Under attack from the Greens, who were joined by the Labour Party in calling for the reintroduction of a deposit guarantee scheme/deposit insurance, the Reserve Bank strived to distance its OBR from the Cyprus debacle. Finance Minister Bill English weighed in saying it was irresponsible for the Greens to create unnecessary concern when nothing had changed for New Zealand bank depositors.
New Zealand is the only OECD country without explicit deposit insurance. See more on this here.
OBR is touted as a potential tool the Government could use - if a bank failed - as an alternative to a liquidation or taxpayer funded bailout that would keep a bank open for business. The Reserve Bank says, if used, OBR would facilitate "a rapid and orderly resolution of a bank failure" without changing the basic legal framework around ranking of creditors in a wind-up or insolvency.
In an April speech the Reserve Bank’s head of prudential supervision, Toby Fiennes, pointed out it was a well-established legal principle that people stand to lose money if a business that owes them money cannot meet all its obligations.
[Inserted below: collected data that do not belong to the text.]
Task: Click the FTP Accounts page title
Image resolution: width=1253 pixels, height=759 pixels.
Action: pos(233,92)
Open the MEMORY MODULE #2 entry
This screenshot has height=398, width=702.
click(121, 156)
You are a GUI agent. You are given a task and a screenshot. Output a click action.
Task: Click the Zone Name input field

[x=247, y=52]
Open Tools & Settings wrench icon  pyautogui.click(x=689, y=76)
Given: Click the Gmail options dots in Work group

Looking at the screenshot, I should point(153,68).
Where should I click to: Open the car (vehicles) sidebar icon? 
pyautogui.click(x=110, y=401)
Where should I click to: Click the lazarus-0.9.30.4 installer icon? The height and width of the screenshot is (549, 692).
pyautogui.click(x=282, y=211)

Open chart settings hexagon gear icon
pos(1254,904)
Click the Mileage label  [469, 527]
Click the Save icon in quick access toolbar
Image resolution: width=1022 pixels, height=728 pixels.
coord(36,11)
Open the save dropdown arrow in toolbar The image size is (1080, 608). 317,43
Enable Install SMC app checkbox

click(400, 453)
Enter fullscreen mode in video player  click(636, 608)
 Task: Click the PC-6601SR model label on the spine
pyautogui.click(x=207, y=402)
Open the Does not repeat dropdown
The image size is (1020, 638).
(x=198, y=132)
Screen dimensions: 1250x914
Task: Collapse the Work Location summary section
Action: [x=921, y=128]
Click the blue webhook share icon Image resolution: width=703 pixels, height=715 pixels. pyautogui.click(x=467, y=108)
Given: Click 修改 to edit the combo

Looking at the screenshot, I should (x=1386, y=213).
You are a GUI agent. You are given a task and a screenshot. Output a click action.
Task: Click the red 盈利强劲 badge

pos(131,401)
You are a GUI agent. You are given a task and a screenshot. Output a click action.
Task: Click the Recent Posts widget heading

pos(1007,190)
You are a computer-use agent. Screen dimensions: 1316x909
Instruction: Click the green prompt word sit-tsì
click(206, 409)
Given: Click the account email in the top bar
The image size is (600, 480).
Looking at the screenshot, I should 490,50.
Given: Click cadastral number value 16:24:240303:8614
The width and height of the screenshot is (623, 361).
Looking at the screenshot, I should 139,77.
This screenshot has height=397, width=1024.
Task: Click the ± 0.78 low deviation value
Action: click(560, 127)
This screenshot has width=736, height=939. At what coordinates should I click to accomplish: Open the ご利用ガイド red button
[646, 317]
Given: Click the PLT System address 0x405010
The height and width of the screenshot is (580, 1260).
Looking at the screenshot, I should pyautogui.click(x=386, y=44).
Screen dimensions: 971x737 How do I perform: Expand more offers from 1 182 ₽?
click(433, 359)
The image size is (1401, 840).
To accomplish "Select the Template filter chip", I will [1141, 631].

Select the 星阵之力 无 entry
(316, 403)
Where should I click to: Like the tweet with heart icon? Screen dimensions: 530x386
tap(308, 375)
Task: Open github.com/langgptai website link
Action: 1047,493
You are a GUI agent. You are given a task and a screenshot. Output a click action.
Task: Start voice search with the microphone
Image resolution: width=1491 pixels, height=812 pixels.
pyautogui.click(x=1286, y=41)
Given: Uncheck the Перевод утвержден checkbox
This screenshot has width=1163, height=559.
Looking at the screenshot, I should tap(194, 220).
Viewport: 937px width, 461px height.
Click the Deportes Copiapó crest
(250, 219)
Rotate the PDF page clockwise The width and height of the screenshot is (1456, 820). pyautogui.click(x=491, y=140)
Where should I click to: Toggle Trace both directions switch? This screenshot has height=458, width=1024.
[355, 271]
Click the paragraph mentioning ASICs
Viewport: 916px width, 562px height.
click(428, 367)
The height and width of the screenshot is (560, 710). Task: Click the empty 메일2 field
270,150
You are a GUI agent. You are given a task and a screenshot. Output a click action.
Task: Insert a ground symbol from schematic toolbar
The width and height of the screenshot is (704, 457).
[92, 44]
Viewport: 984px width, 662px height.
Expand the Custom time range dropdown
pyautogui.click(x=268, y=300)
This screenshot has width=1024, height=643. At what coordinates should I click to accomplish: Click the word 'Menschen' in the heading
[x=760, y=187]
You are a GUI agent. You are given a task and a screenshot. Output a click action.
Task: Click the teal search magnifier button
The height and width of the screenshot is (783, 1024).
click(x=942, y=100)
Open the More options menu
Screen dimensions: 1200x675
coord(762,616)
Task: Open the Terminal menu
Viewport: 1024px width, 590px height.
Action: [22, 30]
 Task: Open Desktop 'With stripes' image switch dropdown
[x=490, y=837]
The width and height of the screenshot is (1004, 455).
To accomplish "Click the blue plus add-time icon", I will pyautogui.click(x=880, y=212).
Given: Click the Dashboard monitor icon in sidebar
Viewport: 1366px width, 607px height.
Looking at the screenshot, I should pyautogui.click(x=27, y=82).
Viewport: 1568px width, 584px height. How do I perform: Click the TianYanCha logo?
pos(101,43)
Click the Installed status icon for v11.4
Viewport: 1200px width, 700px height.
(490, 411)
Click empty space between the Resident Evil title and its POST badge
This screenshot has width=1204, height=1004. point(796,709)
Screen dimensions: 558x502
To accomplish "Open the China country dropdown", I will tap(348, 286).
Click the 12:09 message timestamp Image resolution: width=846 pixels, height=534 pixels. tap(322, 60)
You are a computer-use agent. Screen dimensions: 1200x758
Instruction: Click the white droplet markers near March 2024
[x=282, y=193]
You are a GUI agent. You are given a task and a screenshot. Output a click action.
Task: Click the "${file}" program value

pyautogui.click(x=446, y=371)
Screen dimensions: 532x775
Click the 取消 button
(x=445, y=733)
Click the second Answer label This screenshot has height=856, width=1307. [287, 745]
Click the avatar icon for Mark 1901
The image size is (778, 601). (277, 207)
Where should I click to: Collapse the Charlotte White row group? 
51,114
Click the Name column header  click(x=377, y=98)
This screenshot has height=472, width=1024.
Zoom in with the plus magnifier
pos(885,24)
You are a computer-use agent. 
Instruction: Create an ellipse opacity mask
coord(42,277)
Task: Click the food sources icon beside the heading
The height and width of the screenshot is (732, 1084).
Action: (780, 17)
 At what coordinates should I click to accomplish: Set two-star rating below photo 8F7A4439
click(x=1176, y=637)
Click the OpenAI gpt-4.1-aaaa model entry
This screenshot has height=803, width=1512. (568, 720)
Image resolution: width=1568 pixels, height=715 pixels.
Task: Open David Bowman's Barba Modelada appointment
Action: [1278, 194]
Banks were the same as any other business in this regard, Fiennes added, and OBR wouldn't change the ranking of creditors.
"Shareholders will be the first to lose their investment. Once shareholder funds are exhausted, subordinated creditors bear losses, followed by all other unsecured creditors on a pari passu basis, meaning that those with an equal legal claim get equal treatment. This is the same as in a liquidation," Fiennes said.
Below we've put together a chart showing how risk moves downwards from shareholders to covered bondholders to give context to where depositors (and others) sit in the pecking order in comparison to other bank creditors.
The only secured deposits on a New Zealand bank balance sheet interest.co.nz is aware of are those issued by ANZ subsidiary UDC Finance. As of March 31 UDC had NZ$1.467 billion worth of secured debentures on issue, with NZ$2.125 billion worth of UDC tangible assets pledged as collateral for the debentures.
New Zealand's registered banks are required to prepare their information technology systems by June 30 this year so they could accommodate OBR if it were to ever be implemented.
The de minimis
Under OBR a troubled bank would be placed into statutory management. The statutory manager would freeze the bank’s liabilities including deposits. The idea is to release customers' transaction accounts as soon as possible. So instead of their accounts being frozen for a lengthy period as they would under a conventional liquidation, a proportion of customers' money would be unfrozen and released for the start of the next business day, with a government guarantee to prevent further runs on the bank. The frozen funds would then be released in whole or in part as possible.
As noted above, under OBR shareholders would be the first to lose their investment. Once shareholder funds were gone, subordinated creditors would be next to wear losses, followed by all other unsecured creditors.
There is, however, scope for a “de minimis”. This would be a nominal dollar amount in relevant customer accounts protected from haircuts and fully available to account holders when the bank reopens the next business day after the appointment of a statutory manager. The purpose of this de minimis is to help customers with limited resources fund everyday expenses. The Minister of Finance would decide whether to set a de minimis amount, and determine what this amount is if one is set. See all our OBR related stories here.
The Reserve Bank says the key processes of OBR would include the following phases:
• imposition of statutory management;
• closure of access channels and freezing liabilities;
• freezing a portion of pre-positioned customer accounts and freezing all other creditors’ claims in full (overnight process);
• bank re-opens for core transaction business and allows customers to access the non-frozen portion of their funds;
• release of an equivalent portion of all other liabilities in due course;
• release of additional frozen funds, if available, following more accurate assessment of losses; and
• decisions on the bank’s final resolution.